**Required action 1**: In the ambulance tender article, how many ground ambulance stations would the tender have licensed?
**Required action 2**: In the ambulance tender article, take the part that opens with the words "Now that €2" and closes with "within the law.", and write it out again, swapping "cancelled" for "scrapped".

**Document extract**:
On a clear July morning, a blue flatbed lorry pulls up outside a low industrial building in Vlkanová, a central Slovak village. On its trailer are three brand-new yellow ambulances from Poland, their paint glinting in the sun, waiting to be driven into a warehouse whose doors are already wide open to receive them.
For weeks, there have been similar deliveries almost daily and the warehouse now, by some accounts, holds more than 80 ambulances. All seem to belong to Agel, one of Slovakia’s largest private healthcare groups, and to the newly established firm Emergency Medical Solutions. Officially, they might be planned for use in their patient transport service or for sale elsewhere in the European Union. But their steady arrival, just as Slovakia is in the midst of awarding the most lucrative ambulance station tender in its history, fuels suspicions in parliament and the press that the bidders already knew they had won.
“It’s evident that [spending] €12 million on ambulances would be too risky a move if they didn’t know in advance they would win,” Marek Krajčí, a former health minister from the Slovensko movement, said at the time.
Now that €2 billion tender – intended to decide who would run the country’s ambulance network for the next six years – has been thrown into limbo. On 11 August, Health Minister Kamil Šaško of the Hlas party posted a short video announcing that the tender would be cancelled over legal and transparency concerns.
“This tender has been lawfully cancelled. Anyone who questions that is lying,” the minister declared two days later. Yet experts and opposition politicians are left pondering how such a move could have been carried out within the law.
Critical of the tender, Prime Minister and Smer chair Robert Fico has likewise asserted that it “is now over” and has again sought to shift public debate from his government’s scandal to alleged British interference in Slovakia’s 2023 elections.
The stakes
The tender would have awarded six-year licences for 344 ground ambulance stations and seven helicopter bases, locking in hundreds of millions in guaranteed monthly payments and mileage fees. The Health Ministry initially put the value at €1.2 billion. Jana Ježíková, a former state secretary and health policy expert, recalculated it at €2.046 billion, using official figures from a draft decree, released in March this year, on the allocation of public health insurance expenditure by type of healthcare for 2025 and applying conservative growth estimates. Ministry officials did not dispute her numbers.
“This is not just another procurement,” Ježíková said. “It is the single largest decision and contract ever made in Slovak healthcare” – larger even than building the long-delayed Rázsochy hospital in Bratislava or the planned new military facility in Prešov, eastern Slovakia.
The sheer scale had made it a political flashpoint. Opposition parties called the process “tailor-made” to benefit favoured bidders, accusing the ministry of a lack of transparency and threatening protests unless it was scrapped. Criticism also came from nurses, doctors and watchdog groups.

**Dataset excerpt**:
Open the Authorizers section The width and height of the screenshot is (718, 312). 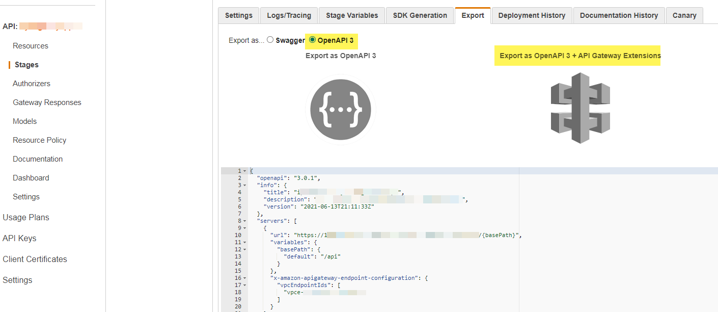click(x=32, y=83)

**Exercise answer 1**: 344

**Exercise answer 2**:
Now that €2 billion tender – intended to decide who would run the country’s ambulance network for the next six years – has been thrown into limbo. On 11 August, Health Minister Kamil Šaško of the Hlas party posted a short video announcing that the tender would be scrapped over legal and transparency concerns.
“This tender has been lawfully scrapped. Anyone who questions that is lying,” the minister declared two days later. Yet experts and opposition politicians are left pondering how such a move could have been carried out within the law.